Um die Wirkung dieses Trutzgesanges zu verstärken, schoß er sein Gewehr ab. Leni antwortete:

»Der Jäger hat geschossen Aber 's Schießen nicht könnt Und hat bei der Gelegenheit Sich den Schnauzer verbrennt.«

In den Alpen sind nämlich solche Gestanzeln und Trutzlieder gang und gäbe. Der Eine beginnt, und der Andere antwortet. Es geht herüber und hinüber, und ein Jeder ist der Dichter der Reime, welche er singt. Der Jägernaz sang noch einen Vers. Leni antwortete ihm nicht wieder. Sie meinte zu ihrem Pathen:

»Wahrhaftig, er kommt zu mir! Ich habe gemeint, er will den anderen Pfad emporsteigen nach der Nachtwandlerin; jetzt aber hör ich, daß er auf meinem Weg geblieben ist. Was thue ich?«

»Fürchtest Du ihn etwa?«

»Nein; aber er ist mir zuwider; er ist ein so sehr zudringliches Mannsbild.«

»Was? Wie? Hat er Dich etwa einmal falsch anrühren wollen? Dann - -«

Der Alte hob die beiden Fäuste in die Höhe.
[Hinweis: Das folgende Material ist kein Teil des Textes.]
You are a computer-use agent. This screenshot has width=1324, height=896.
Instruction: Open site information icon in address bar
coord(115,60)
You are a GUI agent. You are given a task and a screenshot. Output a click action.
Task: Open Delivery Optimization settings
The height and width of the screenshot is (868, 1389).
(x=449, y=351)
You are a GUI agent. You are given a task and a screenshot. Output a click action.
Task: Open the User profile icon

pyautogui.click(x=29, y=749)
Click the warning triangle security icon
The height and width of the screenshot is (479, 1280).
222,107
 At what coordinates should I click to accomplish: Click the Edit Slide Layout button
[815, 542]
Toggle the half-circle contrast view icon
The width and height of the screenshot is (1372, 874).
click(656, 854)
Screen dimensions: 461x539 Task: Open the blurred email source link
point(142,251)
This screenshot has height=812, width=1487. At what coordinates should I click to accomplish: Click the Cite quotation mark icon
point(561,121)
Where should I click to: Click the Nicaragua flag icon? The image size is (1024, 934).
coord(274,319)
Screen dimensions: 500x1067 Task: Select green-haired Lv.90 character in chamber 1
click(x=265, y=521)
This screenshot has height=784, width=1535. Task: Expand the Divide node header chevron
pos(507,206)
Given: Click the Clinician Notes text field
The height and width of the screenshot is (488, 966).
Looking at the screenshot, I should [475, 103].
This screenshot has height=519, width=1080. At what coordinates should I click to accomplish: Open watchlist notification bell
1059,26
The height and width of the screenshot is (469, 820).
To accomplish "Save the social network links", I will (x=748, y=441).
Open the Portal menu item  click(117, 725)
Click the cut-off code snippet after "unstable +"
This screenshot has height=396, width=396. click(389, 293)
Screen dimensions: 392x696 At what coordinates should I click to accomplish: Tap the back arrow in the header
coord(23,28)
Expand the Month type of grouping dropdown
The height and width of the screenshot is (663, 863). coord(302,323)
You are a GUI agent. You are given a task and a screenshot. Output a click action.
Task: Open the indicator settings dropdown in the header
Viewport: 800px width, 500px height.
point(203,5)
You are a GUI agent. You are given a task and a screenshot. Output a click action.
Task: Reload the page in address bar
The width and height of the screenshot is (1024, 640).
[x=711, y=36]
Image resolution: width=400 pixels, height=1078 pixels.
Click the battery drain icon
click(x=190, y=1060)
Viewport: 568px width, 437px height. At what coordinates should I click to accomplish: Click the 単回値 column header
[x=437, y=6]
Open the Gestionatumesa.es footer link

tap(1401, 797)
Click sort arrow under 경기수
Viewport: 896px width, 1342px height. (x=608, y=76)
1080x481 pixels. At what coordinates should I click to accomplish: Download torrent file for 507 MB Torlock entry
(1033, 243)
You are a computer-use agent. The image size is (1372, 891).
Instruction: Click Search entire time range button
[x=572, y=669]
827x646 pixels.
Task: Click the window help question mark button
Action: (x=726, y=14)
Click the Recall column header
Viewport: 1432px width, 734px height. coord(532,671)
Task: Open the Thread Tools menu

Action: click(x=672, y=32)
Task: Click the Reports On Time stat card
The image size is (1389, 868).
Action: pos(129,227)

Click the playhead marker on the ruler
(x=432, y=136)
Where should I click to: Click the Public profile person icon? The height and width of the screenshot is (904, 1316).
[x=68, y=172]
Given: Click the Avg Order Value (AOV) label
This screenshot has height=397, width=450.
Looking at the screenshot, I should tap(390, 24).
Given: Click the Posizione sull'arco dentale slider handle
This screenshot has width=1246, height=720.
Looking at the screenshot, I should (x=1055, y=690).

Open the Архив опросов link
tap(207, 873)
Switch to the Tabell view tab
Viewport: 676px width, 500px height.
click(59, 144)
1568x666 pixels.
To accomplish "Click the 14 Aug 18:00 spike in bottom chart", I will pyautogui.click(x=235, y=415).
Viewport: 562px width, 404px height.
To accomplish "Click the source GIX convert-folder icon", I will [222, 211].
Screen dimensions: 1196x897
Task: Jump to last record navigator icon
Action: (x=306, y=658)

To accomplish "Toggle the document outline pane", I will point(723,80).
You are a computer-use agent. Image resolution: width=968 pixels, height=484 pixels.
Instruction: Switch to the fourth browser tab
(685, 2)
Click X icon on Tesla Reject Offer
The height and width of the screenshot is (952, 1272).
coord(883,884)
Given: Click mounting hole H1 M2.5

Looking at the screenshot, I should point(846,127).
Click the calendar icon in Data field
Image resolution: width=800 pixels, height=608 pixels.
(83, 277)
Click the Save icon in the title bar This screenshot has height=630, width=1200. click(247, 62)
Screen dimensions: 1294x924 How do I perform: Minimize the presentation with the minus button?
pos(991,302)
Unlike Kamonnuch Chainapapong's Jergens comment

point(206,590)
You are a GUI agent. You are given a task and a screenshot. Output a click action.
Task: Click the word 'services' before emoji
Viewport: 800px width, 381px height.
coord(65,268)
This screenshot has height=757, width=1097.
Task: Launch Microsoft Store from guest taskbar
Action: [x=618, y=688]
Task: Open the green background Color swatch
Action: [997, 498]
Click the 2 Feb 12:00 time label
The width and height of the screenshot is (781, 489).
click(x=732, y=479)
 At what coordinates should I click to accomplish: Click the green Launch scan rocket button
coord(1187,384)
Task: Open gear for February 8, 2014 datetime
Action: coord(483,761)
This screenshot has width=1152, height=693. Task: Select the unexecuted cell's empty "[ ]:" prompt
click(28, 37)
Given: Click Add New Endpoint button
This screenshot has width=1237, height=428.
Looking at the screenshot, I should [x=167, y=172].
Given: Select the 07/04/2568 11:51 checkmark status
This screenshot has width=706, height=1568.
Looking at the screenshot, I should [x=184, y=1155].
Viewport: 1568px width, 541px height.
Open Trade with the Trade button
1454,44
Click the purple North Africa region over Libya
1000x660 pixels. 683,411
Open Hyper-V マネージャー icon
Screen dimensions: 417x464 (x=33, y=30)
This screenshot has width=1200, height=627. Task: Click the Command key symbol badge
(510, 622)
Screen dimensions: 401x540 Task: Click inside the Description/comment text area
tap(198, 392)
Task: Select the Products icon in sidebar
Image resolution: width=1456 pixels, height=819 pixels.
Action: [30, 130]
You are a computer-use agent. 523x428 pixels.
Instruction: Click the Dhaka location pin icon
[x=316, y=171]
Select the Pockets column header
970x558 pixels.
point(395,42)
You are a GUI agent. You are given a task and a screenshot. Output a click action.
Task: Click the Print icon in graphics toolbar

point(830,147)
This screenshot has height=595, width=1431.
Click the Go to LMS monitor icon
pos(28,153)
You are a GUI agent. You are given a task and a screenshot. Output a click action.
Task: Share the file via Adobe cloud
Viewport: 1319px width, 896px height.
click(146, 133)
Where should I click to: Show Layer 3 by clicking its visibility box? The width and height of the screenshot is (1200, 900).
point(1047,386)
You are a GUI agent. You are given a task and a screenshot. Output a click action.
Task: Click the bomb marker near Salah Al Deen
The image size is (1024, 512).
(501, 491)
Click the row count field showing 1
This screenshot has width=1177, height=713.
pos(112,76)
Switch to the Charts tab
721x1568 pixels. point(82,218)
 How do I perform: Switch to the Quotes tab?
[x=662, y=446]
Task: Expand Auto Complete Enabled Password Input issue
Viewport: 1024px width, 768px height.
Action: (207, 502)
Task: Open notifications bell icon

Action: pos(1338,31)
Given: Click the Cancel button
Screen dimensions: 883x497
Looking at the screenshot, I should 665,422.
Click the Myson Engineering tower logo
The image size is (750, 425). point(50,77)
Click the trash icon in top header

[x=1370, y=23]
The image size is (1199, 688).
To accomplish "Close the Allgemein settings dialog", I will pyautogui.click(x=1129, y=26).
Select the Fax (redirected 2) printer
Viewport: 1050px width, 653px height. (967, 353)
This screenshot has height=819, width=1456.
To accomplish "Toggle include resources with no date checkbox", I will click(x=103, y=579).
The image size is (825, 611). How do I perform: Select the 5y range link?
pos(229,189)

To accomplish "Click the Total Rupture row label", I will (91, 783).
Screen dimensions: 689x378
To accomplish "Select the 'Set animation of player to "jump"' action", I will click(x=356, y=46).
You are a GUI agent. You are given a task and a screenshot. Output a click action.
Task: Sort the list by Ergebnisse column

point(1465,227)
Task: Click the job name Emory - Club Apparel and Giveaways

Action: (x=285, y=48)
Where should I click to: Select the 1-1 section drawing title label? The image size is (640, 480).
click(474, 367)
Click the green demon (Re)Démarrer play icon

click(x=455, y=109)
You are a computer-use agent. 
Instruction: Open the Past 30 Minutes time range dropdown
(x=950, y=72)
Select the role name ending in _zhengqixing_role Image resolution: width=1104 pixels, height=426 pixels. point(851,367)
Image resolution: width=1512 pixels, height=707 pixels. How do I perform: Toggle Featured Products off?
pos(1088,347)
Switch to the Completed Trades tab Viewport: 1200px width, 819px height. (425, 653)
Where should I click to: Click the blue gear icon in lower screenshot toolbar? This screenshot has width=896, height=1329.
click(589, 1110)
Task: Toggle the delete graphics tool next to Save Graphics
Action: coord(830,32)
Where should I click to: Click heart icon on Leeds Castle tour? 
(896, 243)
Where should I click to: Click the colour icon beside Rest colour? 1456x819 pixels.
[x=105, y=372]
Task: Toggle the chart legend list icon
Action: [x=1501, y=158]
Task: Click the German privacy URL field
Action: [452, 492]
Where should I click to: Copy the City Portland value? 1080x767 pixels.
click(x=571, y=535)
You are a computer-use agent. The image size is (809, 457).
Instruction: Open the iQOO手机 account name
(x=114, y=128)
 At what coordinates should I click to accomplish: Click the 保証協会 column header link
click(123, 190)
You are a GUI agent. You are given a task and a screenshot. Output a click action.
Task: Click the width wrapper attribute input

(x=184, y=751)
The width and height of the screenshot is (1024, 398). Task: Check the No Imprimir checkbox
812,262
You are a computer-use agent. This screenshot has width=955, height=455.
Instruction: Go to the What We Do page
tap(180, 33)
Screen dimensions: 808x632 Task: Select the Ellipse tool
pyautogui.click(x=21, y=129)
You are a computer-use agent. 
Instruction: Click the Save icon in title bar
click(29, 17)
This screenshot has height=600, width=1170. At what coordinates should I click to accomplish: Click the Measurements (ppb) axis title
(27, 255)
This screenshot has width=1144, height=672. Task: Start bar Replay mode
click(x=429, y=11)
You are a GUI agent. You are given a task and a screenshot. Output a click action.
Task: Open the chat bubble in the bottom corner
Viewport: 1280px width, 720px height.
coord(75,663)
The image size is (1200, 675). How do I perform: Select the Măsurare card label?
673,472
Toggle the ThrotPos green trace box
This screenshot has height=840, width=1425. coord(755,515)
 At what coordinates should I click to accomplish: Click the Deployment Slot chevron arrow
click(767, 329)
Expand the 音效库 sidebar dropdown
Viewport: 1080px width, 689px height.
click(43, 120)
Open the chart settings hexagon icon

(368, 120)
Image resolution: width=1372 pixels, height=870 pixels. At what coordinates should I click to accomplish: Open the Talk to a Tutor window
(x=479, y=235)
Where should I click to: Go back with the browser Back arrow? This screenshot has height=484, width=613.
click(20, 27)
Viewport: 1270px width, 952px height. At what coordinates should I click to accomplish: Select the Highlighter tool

»Er hat es gewollt, aber es ist ihm halt nicht gelungen.«

»Das glaub ich. Du bist ein Mädel, welches halt seinen Mann stellt. Aber besser ist besser. Wird er lange hier bleiben?«

»Nein. Er bleibt niemals lange hier; ich sorge schon dafür.«

»So will ich noch ein Wenig warten. Wehe ihm, wenn er meine Path unrecht anblickt. Sag ihm aber nix, daß ich auch da bin!«

Er ergriff Zither, Hut, Rucksack und Bergstock, um sich zu verstecken. Die Sennerin aber sagte:

»Brauchst keine Angst um mich zu haben. Dort steht mein Beschützer, der Peter.«

Sie deutete nach der Grasalpe, welche sich hinter der Hütte hoch emporzog. Dort weideten die Kühe und Ziegen. In der Nähe der Sennhütte war eine sogenannte Salzlecke angebracht, ein breiter, seichter Holztrog, mit Viehsalz gefüllt. Die Wiederkäuer lecken gern von dem Salze, und ein solcher Trog erleichtert das Zusammenhalten einer Heerde ungemein.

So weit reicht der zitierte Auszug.